Innamorati dei cartoni animati, Holly e Benji
Calcioscommesse: in manette anche Holly e Benji. E’ il titolo di un’immagine che ritrae Oliver Hutton (Tsubasa Ozora) e Benjamin Price (Genzo Wakabayashi), protagonisti della serie Holly e Benji (Captain Tsubasa), portati via in manette dalla polizia. Una provocazione che da un parte segnala come l’inchiesta sul calcio malato non stia risparmiando neppure i grandi miti dell’infanzia e dall’altra dimostra che i giovani calciatori pieni di talento e speranze usciti dalla matita di Yoichi Takahashi nel 1981 occupano ancora un posto di primo piano nell’immaginario collettivo italiano. Holly e Benji è stato del resto uno degli anime più replicati nelle televisioni italiane.
Ecco allora che mentre veri giocatori scendono sui campi degli Europei nell’estremo tentativo di dimostrare che il gioco del calcio ha ancora un valore, nonostante gli scandali, noi preferiamo rifugiarci in un mondo in cui il valore del calcio è disegnato attraverso immagini potenti e momenti di disperata bellezza.
Immagini potenti, come quella di Mark Lenders (Kojiro Hyuga) che perfeziona il suo tiro della tigre scagliando incessantemente la palla contro le onde di un mare in burrasca, solo contro la forza della natura. Momenti belli e disperati, come quello in cui Julian Ross (Jun Misugi) decide di ignorare gli avvertimenti del suo cuore malato pur di giocare un’intera partita contro il suo avversario ideale, Oliver Hutton.
Proprio la storia di Julian rappresenta pienamente il messaggio che anima la serie: la dignità e l’onore non dipendono dalla vittoria in sé, ma dalla sicurezza interiore di avere dato il massimo, di avere fatto tutto ciò che era in proprio potere per realizzare il proprio sogno.
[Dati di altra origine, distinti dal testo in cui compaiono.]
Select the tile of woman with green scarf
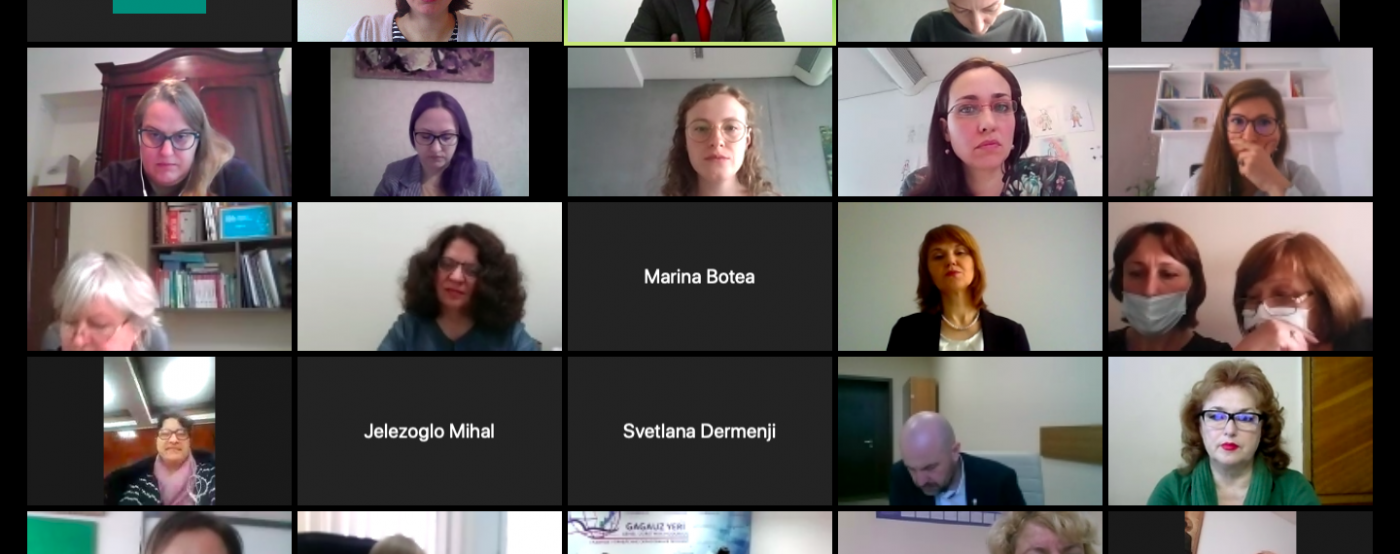Screen dimensions: 1400x554 click(1240, 431)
Julian Ross è un giocatore dotato di innegabili qualità, tanto che è soprannominato da avversarti e commentatori “il principe del calcio”. Il cuore malato lo costringe a giocare solo pochi minuti a partita, ma la sua grandezza è tale che questo breve tempo basta a garantire la vittoria della sua squadra. L’incontro con Holly accende in lui il desiderio di giocare un’intera partita. Una partita che rischia di essere falsata dalla reticenza di Holly: la malattia dell’avversario gli impedisce di dare il meglio. Solo le parole appassionate di Julian sbloccano la situazione, al principe del calcio non interessa vincere, vuole giocare la partita dei suoi sogni. Ritrovato il senso del gioco, Holly giocherà l’ultima fase della partita con rinnovato coraggio portando la sua squadra alla vittoria.
Le luci dunque si spengono, le acclamazioni si smorzano, Julian è solo sul campo da gioco, appoggiato al palo della sua porta, una mano sul cuore sofferente.
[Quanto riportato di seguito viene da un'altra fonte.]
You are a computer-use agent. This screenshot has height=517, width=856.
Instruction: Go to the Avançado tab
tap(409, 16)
Quando Oliver Hutton e i compagni lo raggiungono non c’è segno di dolore o sconfitta sul suo volto, anzi quella che leggiamo nei suoi occhi è pura gioia. “Voglio imprimere nella mia mente ogni minuto di questa partita” dichiara il ragazzo “questo è stato il giorno più bello della mia vita”.
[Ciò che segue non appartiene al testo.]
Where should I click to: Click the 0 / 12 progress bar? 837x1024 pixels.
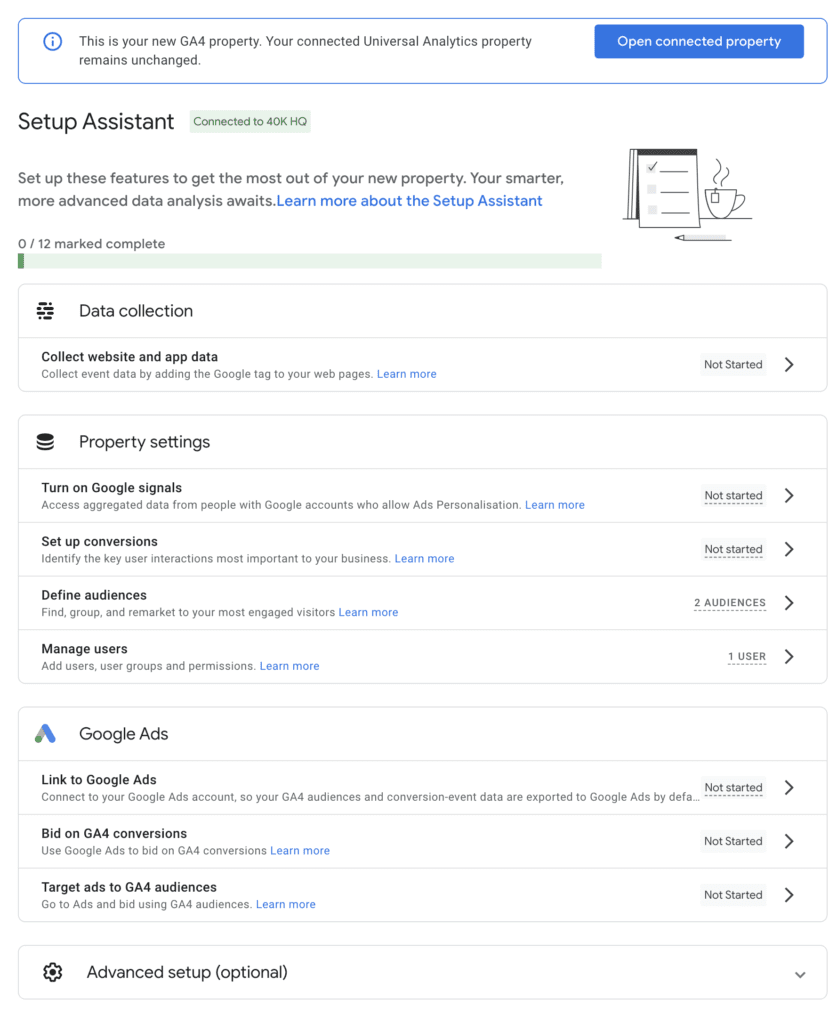click(x=309, y=261)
Niente lacrime, niente vergogna, Julian sa di aver dato il massimo ed è grato di aver avuto la possibilità di scontrarsi con un campione come Holly. Anche se non potrà più giocare, il ricordo di questa partita resterà nel suo cuore per sempre.
Quello che conta non è vincere, ma superare i propri limiti. Il desiderio di fare sempre di più e meglio permea del resto la società giapponese e gli anime sportivi da sempre sublimano questo desiderio. Ecco allora che i personaggi si sottopongono ad allenamenti durissimi e sono addirittura disposti a sfidare la morte pur di vincere un confronto che è essenzialmente con se stessi più che con gli avversari.
In tutto questo la purezza del gioco è un valore che i protagonisti difendono a ogni costo. Perché solo se il gioco è pulito la vittoria è onorevole. O per usare le parole di Mark Lenders “meglio morire che vivere senza onore”.